O’Shea has been working tirelessly since Jan. 11, establishing communications and funneling money to feed the school’s staff and students, but it’s a slow process when the entire country remains in ruins.
“Forty percent of the school’s employees are uncounted for,” O’Shea said.
O’Shea set up the foundation in 2004 to establish funding for a mission school in Petion-Ville, a suburb of Port-au-Prince, Haiti. His goal is to educate Haiti’s youth to end the country’s poverty-stricken cycle. But as his school reopens today, he is fearful “all the bad habits are coming back.”
“Kids are having legs amputated because they can't get the simplest of antibiotics,” he said. “This is an example of the day-to-day challenges.”
O’Shea’s contact in Haiti is the Rev. Joseph Simon, an 80-year-old Salesian priest who began the mission more than 15 years ago. Simon was in the United States when the earthquake struck. O’Shea helped Simon secure a flight back to Haiti out of Miami a few days later. Since Simon’s return, the priest has focused on securing Timkatec’s staff and students and re-establishing a sense of normalcy. O’Shea said that without Simon’s presence, the school would be in chaos.

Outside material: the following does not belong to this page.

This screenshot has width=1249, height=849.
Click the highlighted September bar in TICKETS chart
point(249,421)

“He's a planner,” O’Shea said. “I’ve never met someone who is so effective and efficient.”
Simon has gone to great lengths to keep the school running. He traded in his car for food and worked the black market for other needed supplies. O’Shea said Haiti’s economy is purely a barter system because the banks are slow to hand out funds.

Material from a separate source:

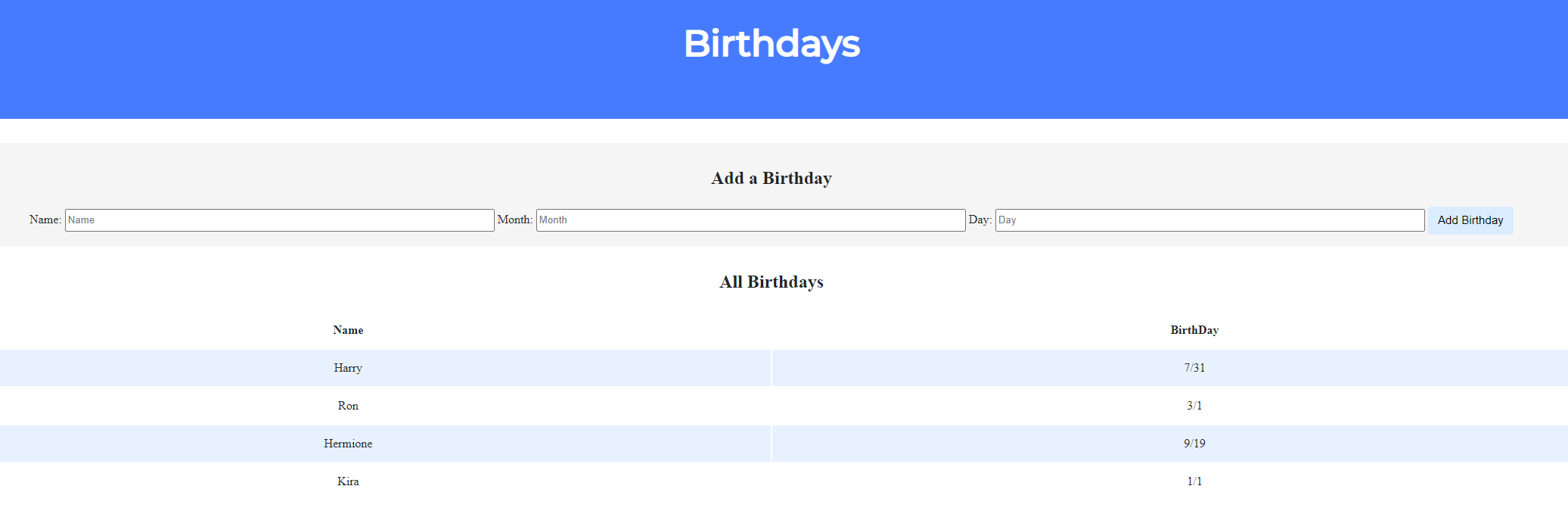Select the Day input field
The height and width of the screenshot is (514, 1568).
tap(1209, 220)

“You can’t get money out of the bank. It just sits there,” O’Shea said. “It’s only a matter of time until there is a run on the banks. There is very little to buy, which is creating a thriving back market.”
O’Shea knows that as the school regroups there will be a greater demand on water, food and shelter. He is fearful that Timkatec could be overrun. Simon is now using police to stop riots from breaking out when trucks unload supplies.
“It’s very, very sad,” O’Shea said. “You have to be pragmatic. Lots of other organizations are facing the same issues.”
O’Shea’s focus from Sanford is helping Simon connect with relief organizations, find ways to send him cash and continue to collect donations. But like Simon in Haiti, O’Shea is running into roadblocks from the outside. It took a month for a generator O’Shea purchased to travel from the Dominican Republic to Timkatec.
“Distribution is my biggest problem,” he said. “The port, airports, it all bottlenecks. I wish the U.S. or Florida would step up to streamline the system so goods can make it in at a timely rate. We must work with the Haitian counterparts. Right now there is no government. The country is at the risk of becoming a failed state.”
O’Shea’s church, All Souls Catholic, has helped Timkatec through donations since the earthquake. He collects funds through his foundation and sends them to Catholic Relief Services. The organization has provided engineers for the school, food, tents and clothing.
“Our church has been very, very good, and Catholic Relief Services has done an amazing job,” O’Shea said.
O’Shea is both grateful for the amount of civilian donations from the United States. So far, American citizens have donated more than $700 million for relief efforts in Haiti. He is hopeful to make a trip to Timkatec in August, when there will be a school graduation. Until then, O’Shea will continue to let the school “know people on the outside care.”